Bolivia enfrentaría tres años consecutivos de recesión económica, según el último informe del Banco Mundial que proyecta una contracción del PIB del -0,5% en 2025, -1,1% en 2026 y -1,5% en 2027, situando al país como caso atípico en una América Latina que crecería en promedio 2,3% el próximo año.
El informe «Emprendimiento transformador para el empleo y el crecimiento», presentado el 7 de octubre en Washington, representa una dramática revisión a la baja respecto a las proyecciones de abril del mismo organismo, cuando aún anticipaba un crecimiento del 1,2% para 2025. Estas cifras contrastan radicalmente con el optimista 3,51% de crecimiento previsto por el gobierno boliviano en su Presupuesto General del Estado.
Contexto de crisis múltiple
La proyección del Banco Mundial refleja una economía bajo severa presión: reservas internacionales en mínimos históricos, inflación acumulada de 18,33% hasta septiembre, escasez crónica de dólares y el colapso de los ingresos por hidrocarburos, que durante años fueron el sustento del modelo económico.
«Estamos ante un escenario de estanflación, la combinación más temida», explica el economista Gonzalo Chávez. «El próximo gobierno heredará una trampa de difícil resolución: políticas expansivas avivarán la inflación, mientras que medidas contractivas profundizarán la recesión».
Respuesta oficial y desafíos
Desde el Ministerio de Economía, el titular Marcelo Montenegro sostiene que se deja «una economía estable» y atribuye las dificultades a «ataques sistemáticos» como bloqueos de caminos y demoras legislativas. Sin embargo, los datos parecen contradecir el optimismo oficial.
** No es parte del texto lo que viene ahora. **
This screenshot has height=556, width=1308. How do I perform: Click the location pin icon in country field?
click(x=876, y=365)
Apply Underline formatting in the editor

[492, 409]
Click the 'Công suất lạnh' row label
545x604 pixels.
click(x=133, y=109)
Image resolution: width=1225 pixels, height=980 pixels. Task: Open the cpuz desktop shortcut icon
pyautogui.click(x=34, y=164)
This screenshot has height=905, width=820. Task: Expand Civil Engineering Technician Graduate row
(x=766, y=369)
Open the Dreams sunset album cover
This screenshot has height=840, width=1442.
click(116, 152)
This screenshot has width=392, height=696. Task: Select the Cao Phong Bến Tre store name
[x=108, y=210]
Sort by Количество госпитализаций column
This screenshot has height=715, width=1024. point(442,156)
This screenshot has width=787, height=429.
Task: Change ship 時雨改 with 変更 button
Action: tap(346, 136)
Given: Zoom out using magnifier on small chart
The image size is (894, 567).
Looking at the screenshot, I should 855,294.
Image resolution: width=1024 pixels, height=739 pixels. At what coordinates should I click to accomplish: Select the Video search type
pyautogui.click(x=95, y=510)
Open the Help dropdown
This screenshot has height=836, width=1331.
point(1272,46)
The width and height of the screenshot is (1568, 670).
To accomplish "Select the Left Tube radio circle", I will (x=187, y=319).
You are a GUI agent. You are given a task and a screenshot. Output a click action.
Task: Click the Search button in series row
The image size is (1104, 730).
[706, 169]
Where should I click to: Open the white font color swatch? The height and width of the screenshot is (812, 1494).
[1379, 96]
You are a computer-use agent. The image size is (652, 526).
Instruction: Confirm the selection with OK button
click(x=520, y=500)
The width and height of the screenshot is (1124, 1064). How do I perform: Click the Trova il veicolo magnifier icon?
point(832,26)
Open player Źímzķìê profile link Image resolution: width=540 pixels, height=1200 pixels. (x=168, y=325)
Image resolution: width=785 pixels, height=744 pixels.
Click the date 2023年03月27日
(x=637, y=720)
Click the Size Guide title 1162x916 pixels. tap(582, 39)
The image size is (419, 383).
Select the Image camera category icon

El informe llega en vísperas de la segunda vuelta presidencial del 19 de octubre, que definirá al sucesor de Luis Arce. El próximo mandatario, que asumirá el 8 de noviembre, enfrentará el desafío de estabilizar una economía en recesión dentro de un contexto regional favorable, donde países como Argentina (4,6%) y Paraguay (4,2%) muestran proyecciones de crecimiento robusto.
La comunidad internacional observa con atención cómo Bolivia resolverá este desafío histórico que requiere, según analistas, no solo ajustes económicos inmediatos sino también la construcción de consensos en una sociedad profundamente dividida.